Livingston explique, « J’aurais déverrouillé mon téléphone, ouvert mon application de messagerie et scanné un code. Instantanément j’aurais discuté avec le bot du stade, qui m’aurait demandé combien je voulais de bières :  1, 2, 3 ou 4. Il m’aurait demandé de choisir la marque : Bud, Coors ou Corona. »

Des règles de conversation rigides et imposées

Ce qu’il décrit est en réalité une expérience que je détesterais vivre. Je ne veux pas être obligé de suivre des règles de conversation rigides et imposées. Je veux pouvoir exprimer librement ce dont j’ai besoin, d’une manière efficace et rapide. « Apportez-moi 2 Bud Light et 1 Corona au siège 323, s’il vous plait. » C’est ce que les linguistes et les concepteurs d’interfaces conversationnelles appellent la reconnaissance multimodale. Les technologies de compréhension du langage naturel sont capables aujourd’hui d’opérer de la sorte, à partir du moment où elles sont mises en œuvre évidemment.

La démonstration du pdg de Kik est bien entendue, et on le comprend aisément, biaisée quand il explique que le moyen le plus facile d’interagir avec un bot est de scanner un code dans sa propre application Kik.

Le retour du numéro de téléphone

Je pense moi que le moyen le plus facile d’interagir avec un bot est d’envoyer un bon vieux SMS. Pour envoyer un SMS vous n’avez pas besoin d’avoir une connexion data (parfois difficile à avoir dans un stade plein), vous n’avez pas besoin d’application mobile, vous n’avez même pas besoin d’avoir un smartphone ! N’importe quel vieux téléphone des années 90 fera l’affaire pour envoyer un SMS. Le numéro de téléphone devient le point d’entrée pour entrer en contact avec l’entreprise – encore une fois. Hé, les opérateurs télécoms, ça vous intéresse ?

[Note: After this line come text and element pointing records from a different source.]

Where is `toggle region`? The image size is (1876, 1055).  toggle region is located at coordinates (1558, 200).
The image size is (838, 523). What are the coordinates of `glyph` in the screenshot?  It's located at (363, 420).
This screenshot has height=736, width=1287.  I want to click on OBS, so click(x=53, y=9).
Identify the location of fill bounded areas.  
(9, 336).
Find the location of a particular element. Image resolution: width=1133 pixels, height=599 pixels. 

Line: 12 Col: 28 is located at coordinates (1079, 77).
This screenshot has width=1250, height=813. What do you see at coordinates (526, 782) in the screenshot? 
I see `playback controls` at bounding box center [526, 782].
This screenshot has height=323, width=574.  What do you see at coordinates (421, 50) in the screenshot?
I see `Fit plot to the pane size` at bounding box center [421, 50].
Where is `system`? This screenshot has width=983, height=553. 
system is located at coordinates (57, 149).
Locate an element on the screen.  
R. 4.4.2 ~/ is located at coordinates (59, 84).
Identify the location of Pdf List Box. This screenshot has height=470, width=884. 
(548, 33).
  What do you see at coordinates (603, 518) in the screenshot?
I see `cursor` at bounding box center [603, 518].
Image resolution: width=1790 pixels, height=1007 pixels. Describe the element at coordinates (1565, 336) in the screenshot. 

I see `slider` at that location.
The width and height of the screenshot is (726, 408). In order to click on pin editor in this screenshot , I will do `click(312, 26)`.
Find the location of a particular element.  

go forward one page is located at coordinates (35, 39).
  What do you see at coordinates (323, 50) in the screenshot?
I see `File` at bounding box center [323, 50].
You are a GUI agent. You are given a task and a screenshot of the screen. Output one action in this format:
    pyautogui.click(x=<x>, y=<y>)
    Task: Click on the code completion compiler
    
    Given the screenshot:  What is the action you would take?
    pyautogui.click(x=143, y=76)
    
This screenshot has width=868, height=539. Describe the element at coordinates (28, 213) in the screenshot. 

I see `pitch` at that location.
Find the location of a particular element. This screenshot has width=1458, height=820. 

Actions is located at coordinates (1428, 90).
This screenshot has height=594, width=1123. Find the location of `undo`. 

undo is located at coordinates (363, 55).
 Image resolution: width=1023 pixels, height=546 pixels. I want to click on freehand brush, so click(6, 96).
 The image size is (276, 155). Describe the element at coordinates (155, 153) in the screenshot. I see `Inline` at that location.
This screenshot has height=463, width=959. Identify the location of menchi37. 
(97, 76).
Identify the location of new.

Livingston conclut en disant que « la messagerie sera le prochain grand système d’exploitation : un Bot OS. » Il n’y a rien de mal à avoir des visions audacieuses. Mais j’ai envie de dire que les premiers systèmes d’exploitation reposaient déjà sur les messages. La fameuse « ligne de commande » est toujours le moyen préféré des programmeurs et des administrateurs système pour interagir avec les ordinateurs aujourd’hui.